— TASK INSTRUCTIONS —
Pull out every line of the listing that contains the word "dimensions".

— SUPPLIED ENTRIES —
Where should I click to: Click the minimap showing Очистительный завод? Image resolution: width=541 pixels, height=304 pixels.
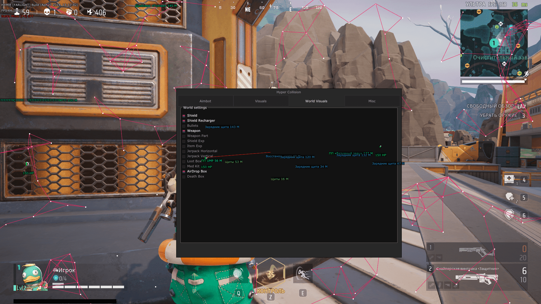494,42
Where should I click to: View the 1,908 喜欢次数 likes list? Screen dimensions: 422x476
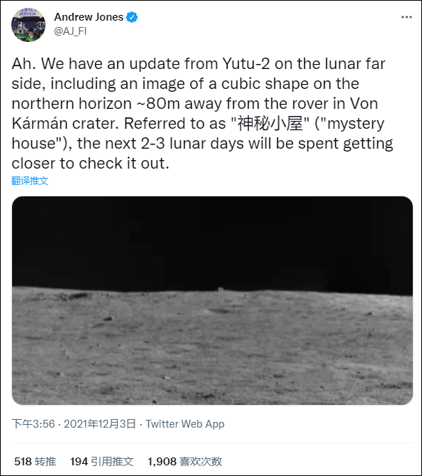tap(185, 462)
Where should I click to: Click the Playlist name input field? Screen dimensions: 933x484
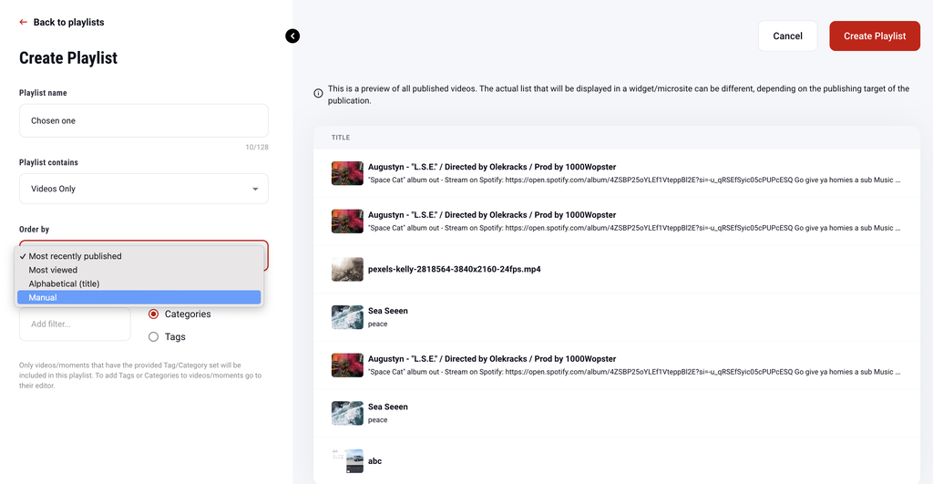click(143, 120)
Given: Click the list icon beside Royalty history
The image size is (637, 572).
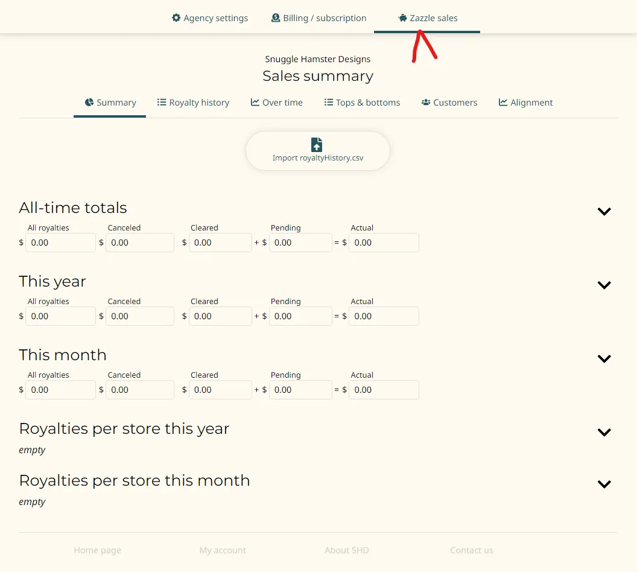Looking at the screenshot, I should 162,103.
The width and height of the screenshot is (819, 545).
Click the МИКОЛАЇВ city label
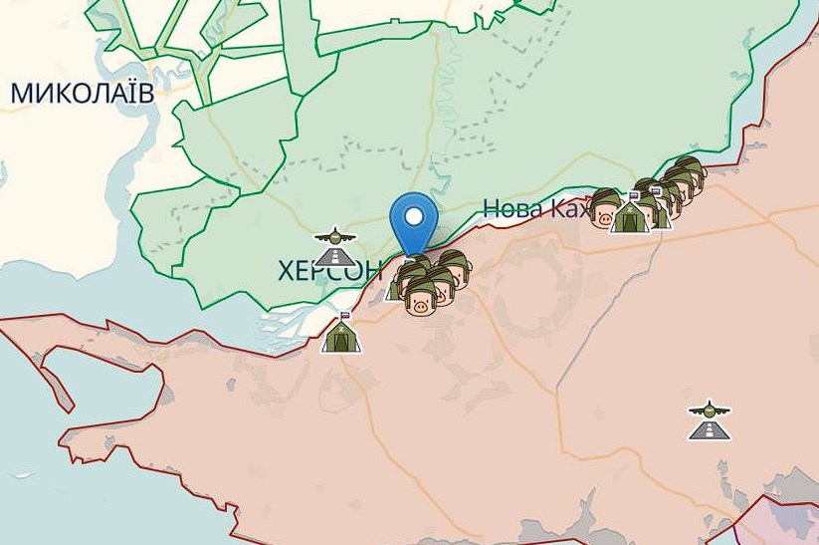coord(83,93)
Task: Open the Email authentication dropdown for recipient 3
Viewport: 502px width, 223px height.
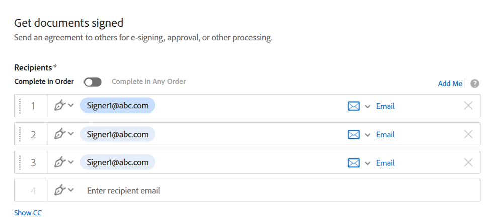Action: click(x=368, y=163)
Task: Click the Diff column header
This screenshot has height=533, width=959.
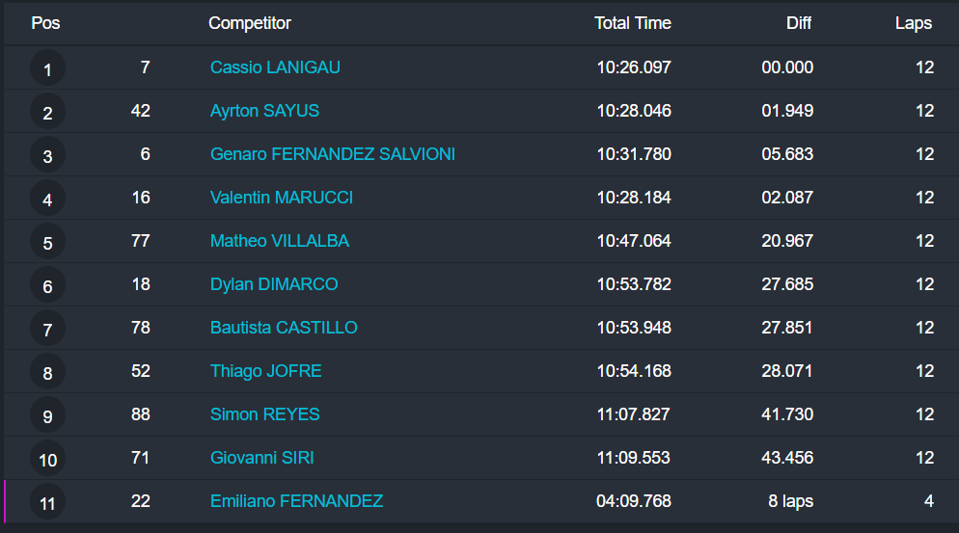Action: pos(799,23)
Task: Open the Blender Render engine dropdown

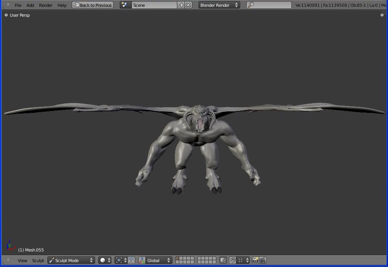Action: pyautogui.click(x=219, y=5)
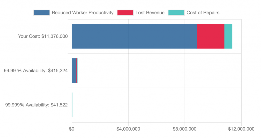Click the "Your Cost: $11,376,000" axis label

(43, 36)
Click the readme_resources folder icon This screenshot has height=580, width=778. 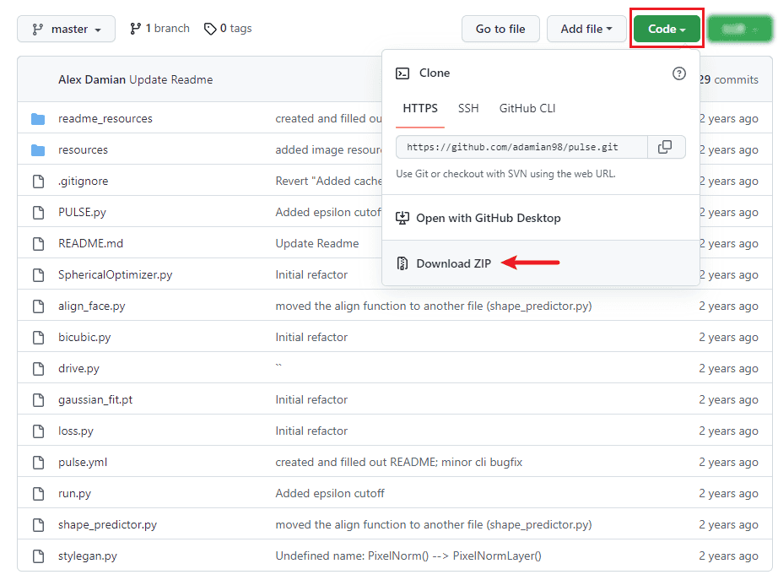pos(38,118)
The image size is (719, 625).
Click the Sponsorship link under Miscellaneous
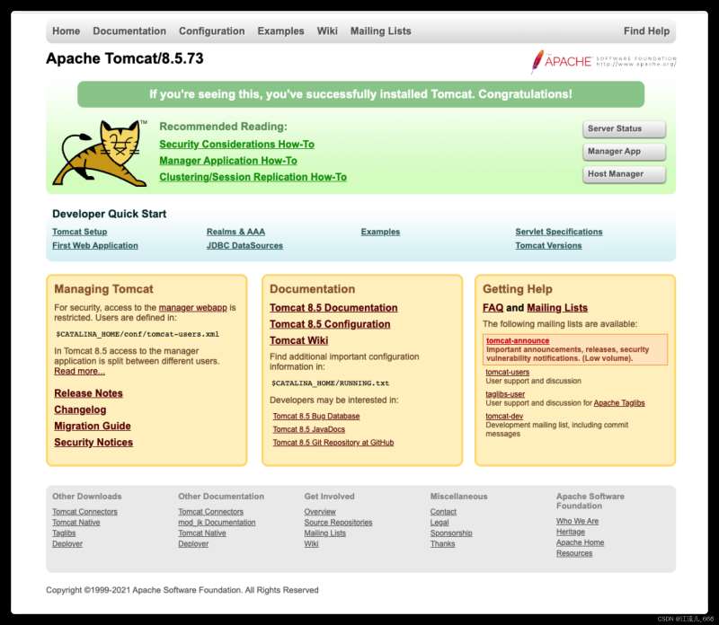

— TASK RESPONSE —
Where should I click to: View the 1,908 喜欢次数 likes list? Screen dimensions: 422x476
Where should I click to: Click the Playlist name input field? Screen dimensions: 933x484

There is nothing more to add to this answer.